Emir of the Dagestani Front
- In office 8 August 2012 – January 2015
- Preceded by: Ibragimkhalil Daudov
- Succeeded by: Kamil Saidov (Said Kharakansky)

Personal details
- Born: 9 March 1981 Buynaksky District, Kalmyk ASSR, Soviet Union
- Died: 3 December 2016 (aged 35) near Makhachkala, Dagestan, Russia
- Nickname: Emir Abu Muhammad

Military service
- Allegiance: Caucasus Emirate (former) Islamic State
- Commands: Dagestan Front (former) Caucasus Province
- Battles/wars: Insurgency in the North Caucasus

= Rustam Asildarov =

Caucasus Emirate and ISIL member

Rustam Asildarov (Aselderov) (9 March 1981 – 3 December 2016), also known as Emir Abu Muhammad Kadarsky, was the leader of the Islamic State (IS) North Caucasus branch, and a former leader of the militant Caucasus Emirate's Vilayat Dagestan wing.

== Biography ==
Asildarov grew up in the Kadar region of the Buynaksky District in Russia's republic of Dagestan. During the late 1990s, the area became a regional center of Salafism and had de facto independence, before military operations in September 1999 brought it back under the control of the Russian state.

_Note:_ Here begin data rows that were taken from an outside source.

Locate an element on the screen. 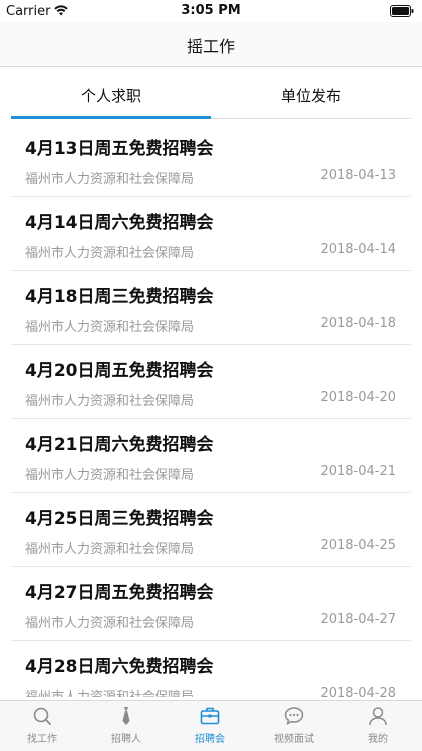  navigation-bar: 摇工作 is located at coordinates (211, 44).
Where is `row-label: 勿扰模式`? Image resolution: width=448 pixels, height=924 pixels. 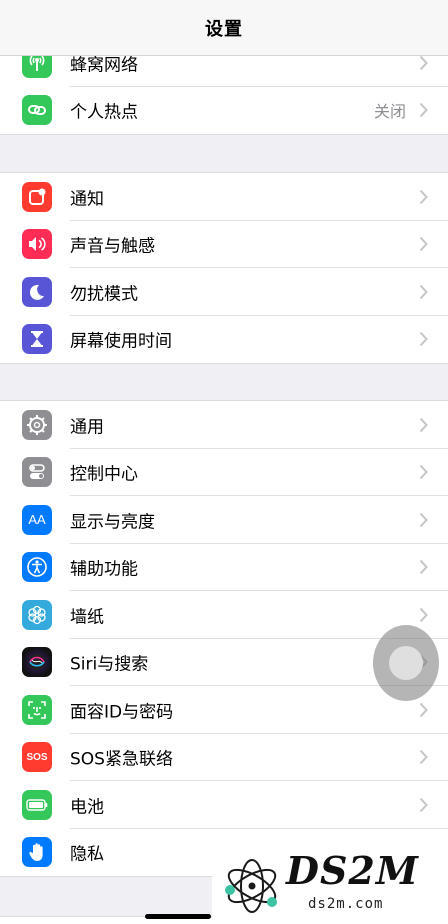 row-label: 勿扰模式 is located at coordinates (104, 294).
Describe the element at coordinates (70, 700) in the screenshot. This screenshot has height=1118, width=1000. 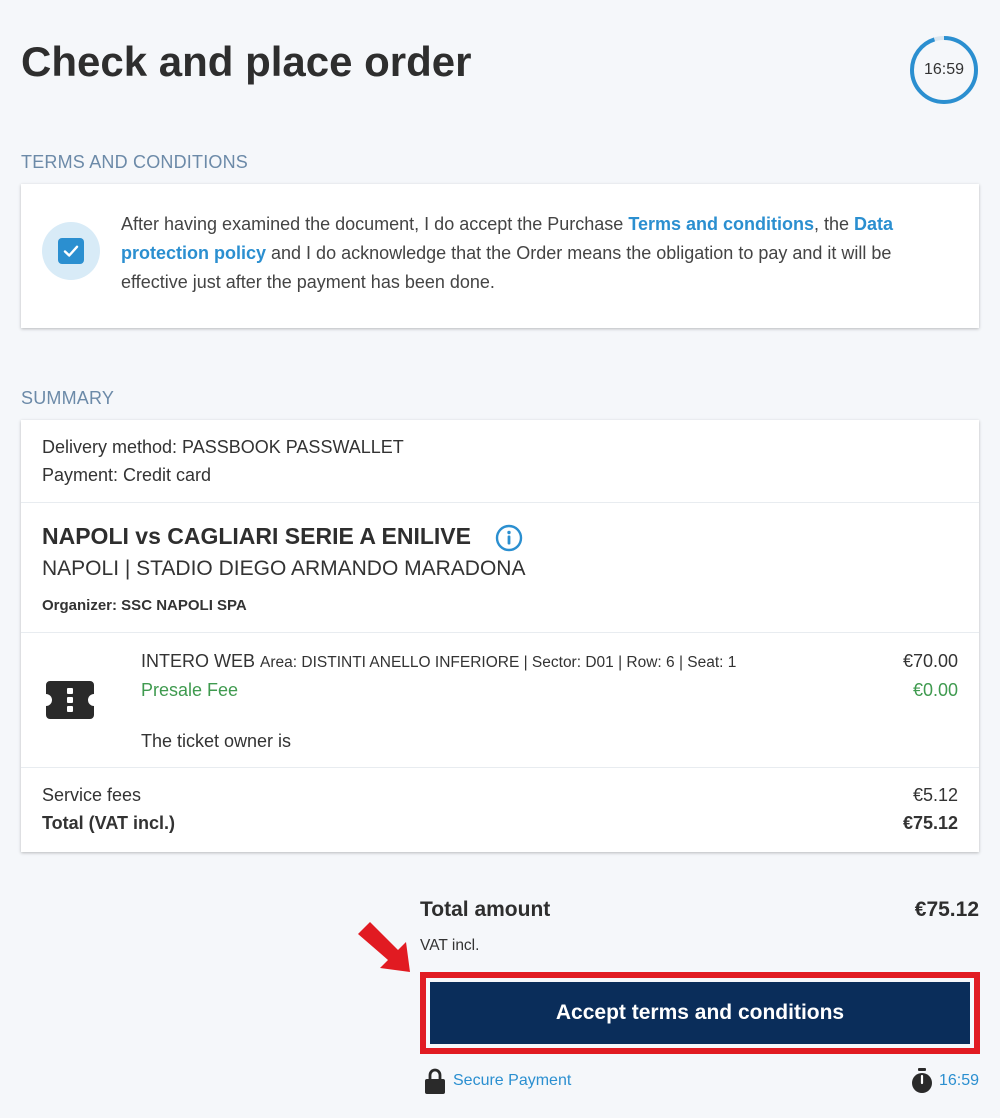
I see `ticket-icon` at that location.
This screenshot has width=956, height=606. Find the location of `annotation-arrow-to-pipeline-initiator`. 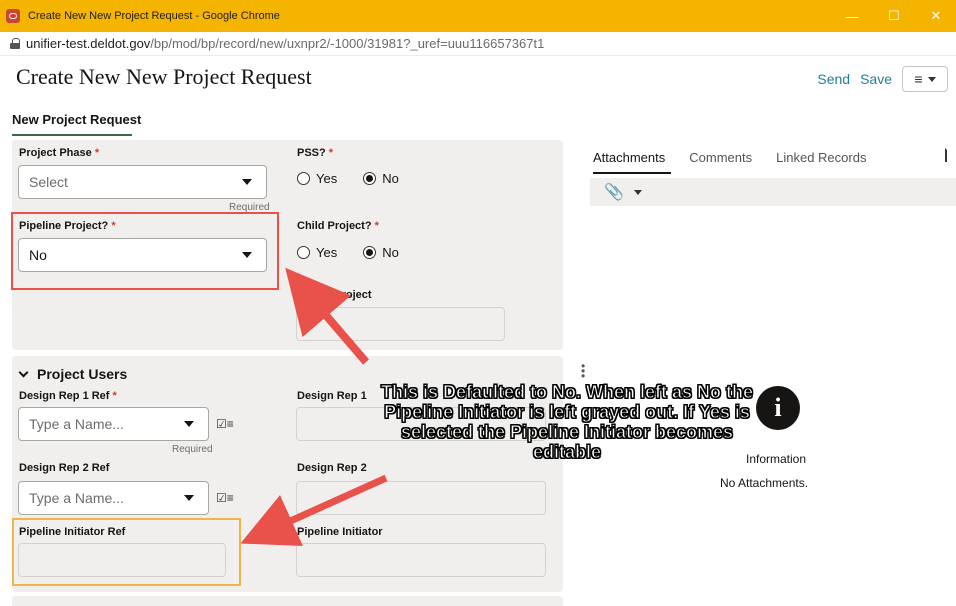

annotation-arrow-to-pipeline-initiator is located at coordinates (314, 510).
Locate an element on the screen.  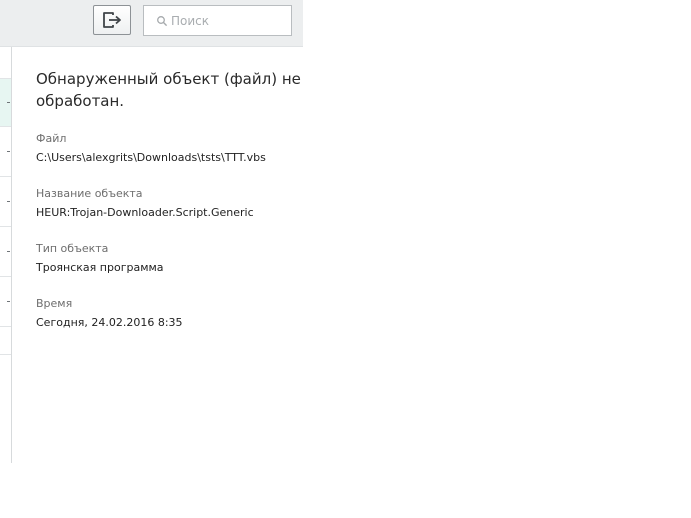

Asildarov became the leader of Vilayat Dagestan's Central Sector in May 2010, and on 8 August 2012, Caucasus Emirate's leader, Dokka Umarov, appointed Asildarov as the overall leader of Vilayat Dagestan, following the death of Ibragimkhalil Daudov.

In December 2014, a video clip of Asildarov was posted online, in which he retracted his oath of allegiance to Umarov's successor, Aliaskhab Kebekov, and pledged loyalty to Islamic State leader Abu Bakr al-Baghdadi. Kebekov responded days later with a video, in which he condemned Asildarov's "betrayal" and appointed Kamil Saidov as the new leader of Vilayat Dagestan.

In an audio statement on 23 June 2015, IS's spokesman Abu Mohammad al-Adnani accepted pledges of allegiance to the group made by North Caucasus militants, and announced the creation of a new Wilayat or Province covering the region. Adnani declared the leader of this new branch to be Abu Muhammad al-Qadari, a pseudonym of Asildarov.

On 29 September 2015, the United States Department of State added Asildarov to its list of Specially Designated Global Terrorists.

== Death ==
On 3 December 2016, the FSB announced that Asildarov and four close associates had been killed in an anti-terror raid near Makhachkala, Dagestan.